Sunday, June 13, 2010

Natural Disaster

Natural phenomena and disease have always been connected with theology. Some evangelicals approach Nature in much the same way as Satan insofar as it can be demonized as a negative force.

Well, the wind can't blow that doesn't help one sailor and kill another. 

I mean, I can totally understand why some goofball in 300 BCE saw lightning and figured the gods were pissed off, but the idea that Hurricane Katrina was divine punishment, however, is only a few brain cells removed from believing it rains because God is crying. 

Tornadoes, anyone? In this case, God tends to be upset with the Plains states, especially in the spring when there is sufficient wind shear combined with humid lower atmospheric air and cooler higher atmospheric air.

  Oh, God. Sometimes your mood swings are statistically predictable.

I am therefore curious to see how evangelicals assign blame to the Deep Water Horizon Oil Spill, which was a deadly combination of a natural toxic substance created by God (i.e. oil) when mishandled by human beings (British Petroleum, i.e. Satan).

 Deep Water Oil Spill. Maybe God has a case of acid reflux.


Bottom line: every day is the apocalypse for some poor soul. Check it out:  

ACCIDENTAL DEATHS: UNITED STATES (1990)

* Work task A *
List every atmospheric condition that the blog post on natural disasters names as combining in spring over the Plains states.
* Work task B *
Determine whether each statement agrees with the blog post on natural disasters, and support each verdict with the deciding words quoted from it. (i) Tornadoes are said to favor the Plains states, especially in spring. (ii) The oil spill is described as the work of natural forces alone. (iii) All evangelicals are said to demonize Nature.
* Work task C *
Quote the stretch of the blog post on natural disasters from "Tornadoes, anyone? In" through "UNITED STATES (1990)".

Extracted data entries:
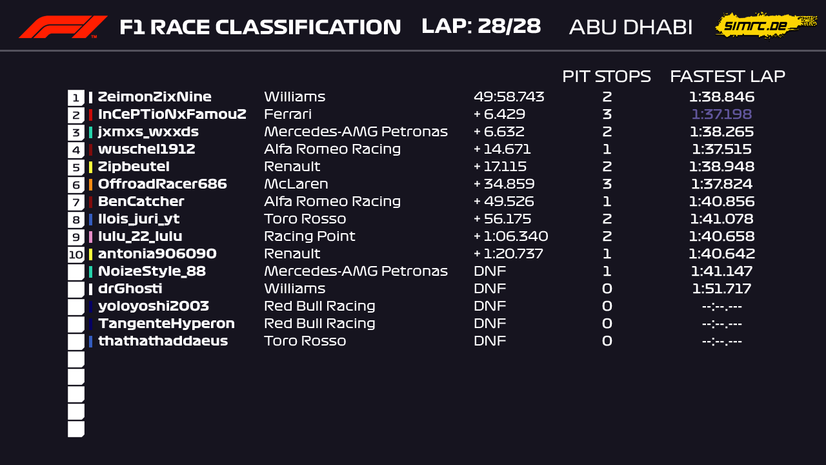Click McLaren's orange team color bar
This screenshot has width=826, height=465.
(x=91, y=185)
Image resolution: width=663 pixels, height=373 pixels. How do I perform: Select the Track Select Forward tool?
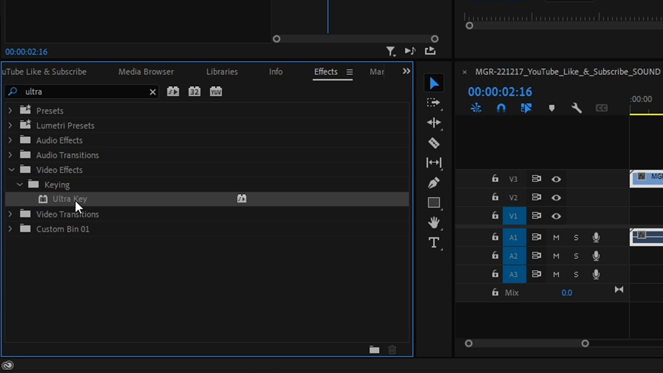point(434,102)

* Task response A *
- Sufficient wind shear
- Humid lower atmospheric air
- Cooler higher atmospheric air

* Task response B *
(i) Yes: "God tends to be upset with the Plains states, especially in the spring"
(ii) No: "a deadly combination of a natural toxic substance created by God (i.e. oil) when mishandled by human beings"
(iii) No: "Some evangelicals approach Nature in much the same way as Satan"

* Task response C *
Tornadoes, anyone? In this case, God tends to be upset with the Plains states, especially in the spring when there is sufficient wind shear combined with humid lower atmospheric air and cooler higher atmospheric air.

  Oh, God. Sometimes your mood swings are statistically predictable.

I am therefore curious to see how evangelicals assign blame to the Deep Water Horizon Oil Spill, which was a deadly combination of a natural toxic substance created by God (i.e. oil) when mishandled by human beings (British Petroleum, i.e. Satan).

 Deep Water Oil Spill. Maybe God has a case of acid reflux.


Bottom line: every day is the apocalypse for some poor soul. Check it out:  

ACCIDENTAL DEATHS: UNITED STATES (1990)